What to work on:
Write out each of the following records word for word, exactly as it appears.

Data extracted from a collection

>>>>>

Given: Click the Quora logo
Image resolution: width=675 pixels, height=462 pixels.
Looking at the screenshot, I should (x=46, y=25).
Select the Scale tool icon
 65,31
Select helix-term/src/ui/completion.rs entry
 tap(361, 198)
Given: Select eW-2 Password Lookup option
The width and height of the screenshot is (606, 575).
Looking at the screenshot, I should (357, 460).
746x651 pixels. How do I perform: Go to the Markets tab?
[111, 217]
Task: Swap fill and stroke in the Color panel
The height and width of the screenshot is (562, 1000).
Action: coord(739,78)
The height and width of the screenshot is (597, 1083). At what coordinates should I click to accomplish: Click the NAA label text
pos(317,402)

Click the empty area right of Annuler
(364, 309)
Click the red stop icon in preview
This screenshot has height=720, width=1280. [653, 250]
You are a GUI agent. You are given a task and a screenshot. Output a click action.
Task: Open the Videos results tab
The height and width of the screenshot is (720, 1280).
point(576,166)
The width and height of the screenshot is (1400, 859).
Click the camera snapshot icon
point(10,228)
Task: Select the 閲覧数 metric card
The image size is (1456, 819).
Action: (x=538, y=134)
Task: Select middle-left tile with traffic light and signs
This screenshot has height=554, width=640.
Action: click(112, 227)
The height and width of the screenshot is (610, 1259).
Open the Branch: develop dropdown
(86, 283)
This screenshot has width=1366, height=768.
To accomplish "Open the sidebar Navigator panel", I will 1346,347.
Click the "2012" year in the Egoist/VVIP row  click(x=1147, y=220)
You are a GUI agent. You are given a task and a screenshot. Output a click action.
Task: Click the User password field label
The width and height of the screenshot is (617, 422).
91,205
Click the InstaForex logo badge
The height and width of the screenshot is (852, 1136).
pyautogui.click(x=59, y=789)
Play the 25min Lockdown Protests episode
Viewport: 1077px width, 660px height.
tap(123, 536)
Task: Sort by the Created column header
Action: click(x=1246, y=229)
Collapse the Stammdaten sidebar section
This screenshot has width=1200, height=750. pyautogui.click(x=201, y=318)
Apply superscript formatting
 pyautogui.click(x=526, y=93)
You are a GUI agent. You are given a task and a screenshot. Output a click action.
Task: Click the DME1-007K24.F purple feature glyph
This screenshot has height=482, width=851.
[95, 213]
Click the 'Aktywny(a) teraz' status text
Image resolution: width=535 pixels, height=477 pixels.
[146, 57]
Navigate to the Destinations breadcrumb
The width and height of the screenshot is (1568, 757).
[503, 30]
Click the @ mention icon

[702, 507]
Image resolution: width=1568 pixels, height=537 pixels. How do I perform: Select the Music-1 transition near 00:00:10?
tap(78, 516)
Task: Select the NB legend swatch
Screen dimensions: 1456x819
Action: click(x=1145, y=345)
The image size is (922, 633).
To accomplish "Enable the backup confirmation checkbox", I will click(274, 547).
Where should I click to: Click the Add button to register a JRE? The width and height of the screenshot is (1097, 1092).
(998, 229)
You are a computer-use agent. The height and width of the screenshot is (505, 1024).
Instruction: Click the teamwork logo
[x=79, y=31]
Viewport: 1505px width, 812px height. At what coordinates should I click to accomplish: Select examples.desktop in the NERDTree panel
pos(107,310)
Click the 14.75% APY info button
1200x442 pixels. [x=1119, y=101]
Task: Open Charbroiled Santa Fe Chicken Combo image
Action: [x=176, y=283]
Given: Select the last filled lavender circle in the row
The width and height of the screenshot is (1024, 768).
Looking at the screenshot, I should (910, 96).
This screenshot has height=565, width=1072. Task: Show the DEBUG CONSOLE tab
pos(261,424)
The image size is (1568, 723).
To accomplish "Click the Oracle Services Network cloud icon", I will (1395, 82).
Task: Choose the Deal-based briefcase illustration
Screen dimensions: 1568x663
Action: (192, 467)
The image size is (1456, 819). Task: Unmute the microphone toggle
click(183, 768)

<<<<<

Exercise solution:
Given: Click the Quora logo
Image resolution: width=675 pixels, height=462 pixels.
Looking at the screenshot, I should (x=46, y=25).
Select the Scale tool icon
 65,31
Select helix-term/src/ui/completion.rs entry
 tap(361, 198)
Given: Select eW-2 Password Lookup option
The width and height of the screenshot is (606, 575).
Looking at the screenshot, I should (357, 460).
746x651 pixels. How do I perform: Go to the Markets tab?
[111, 217]
Task: Swap fill and stroke in the Color panel
The height and width of the screenshot is (562, 1000).
Action: coord(739,78)
The height and width of the screenshot is (597, 1083). At what coordinates should I click to accomplish: Click the NAA label text
pos(317,402)

Click the empty area right of Annuler
(364, 309)
Click the red stop icon in preview
This screenshot has height=720, width=1280. [653, 250]
You are a GUI agent. You are given a task and a screenshot. Output a click action.
Task: Open the Videos results tab
The height and width of the screenshot is (720, 1280).
point(576,166)
The width and height of the screenshot is (1400, 859).
Click the camera snapshot icon
point(10,228)
Task: Select the 閲覧数 metric card
The image size is (1456, 819).
Action: (x=538, y=134)
Task: Select middle-left tile with traffic light and signs
This screenshot has height=554, width=640.
Action: click(112, 227)
The height and width of the screenshot is (610, 1259).
Open the Branch: develop dropdown
(86, 283)
This screenshot has width=1366, height=768.
To accomplish "Open the sidebar Navigator panel", I will 1346,347.
Click the "2012" year in the Egoist/VVIP row  click(x=1147, y=220)
You are a GUI agent. You are given a task and a screenshot. Output a click action.
Task: Click the User password field label
The width and height of the screenshot is (617, 422).
91,205
Click the InstaForex logo badge
The height and width of the screenshot is (852, 1136).
pyautogui.click(x=59, y=789)
Play the 25min Lockdown Protests episode
Viewport: 1077px width, 660px height.
tap(123, 536)
Task: Sort by the Created column header
Action: click(x=1246, y=229)
Collapse the Stammdaten sidebar section
This screenshot has width=1200, height=750. pyautogui.click(x=201, y=318)
Apply superscript formatting
 pyautogui.click(x=526, y=93)
You are a GUI agent. You are given a task and a screenshot. Output a click action.
Task: Click the DME1-007K24.F purple feature glyph
This screenshot has height=482, width=851.
[95, 213]
Click the 'Aktywny(a) teraz' status text
Image resolution: width=535 pixels, height=477 pixels.
[146, 57]
Navigate to the Destinations breadcrumb
The width and height of the screenshot is (1568, 757).
[503, 30]
Click the @ mention icon

[702, 507]
Image resolution: width=1568 pixels, height=537 pixels. How do I perform: Select the Music-1 transition near 00:00:10?
tap(78, 516)
Task: Select the NB legend swatch
Screen dimensions: 1456x819
Action: click(x=1145, y=345)
The image size is (922, 633).
To accomplish "Enable the backup confirmation checkbox", I will click(274, 547).
Where should I click to: Click the Add button to register a JRE? The width and height of the screenshot is (1097, 1092).
(998, 229)
You are a computer-use agent. The height and width of the screenshot is (505, 1024).
Instruction: Click the teamwork logo
[x=79, y=31]
Viewport: 1505px width, 812px height. At what coordinates should I click to accomplish: Select examples.desktop in the NERDTree panel
pos(107,310)
Click the 14.75% APY info button
1200x442 pixels. [x=1119, y=101]
Task: Open Charbroiled Santa Fe Chicken Combo image
Action: [x=176, y=283]
Given: Select the last filled lavender circle in the row
The width and height of the screenshot is (1024, 768).
Looking at the screenshot, I should (910, 96).
This screenshot has height=565, width=1072. Task: Show the DEBUG CONSOLE tab
pos(261,424)
The image size is (1568, 723).
To accomplish "Click the Oracle Services Network cloud icon", I will (1395, 82).
Task: Choose the Deal-based briefcase illustration
Screen dimensions: 1568x663
Action: (192, 467)
The image size is (1456, 819). Task: Unmute the microphone toggle
click(183, 768)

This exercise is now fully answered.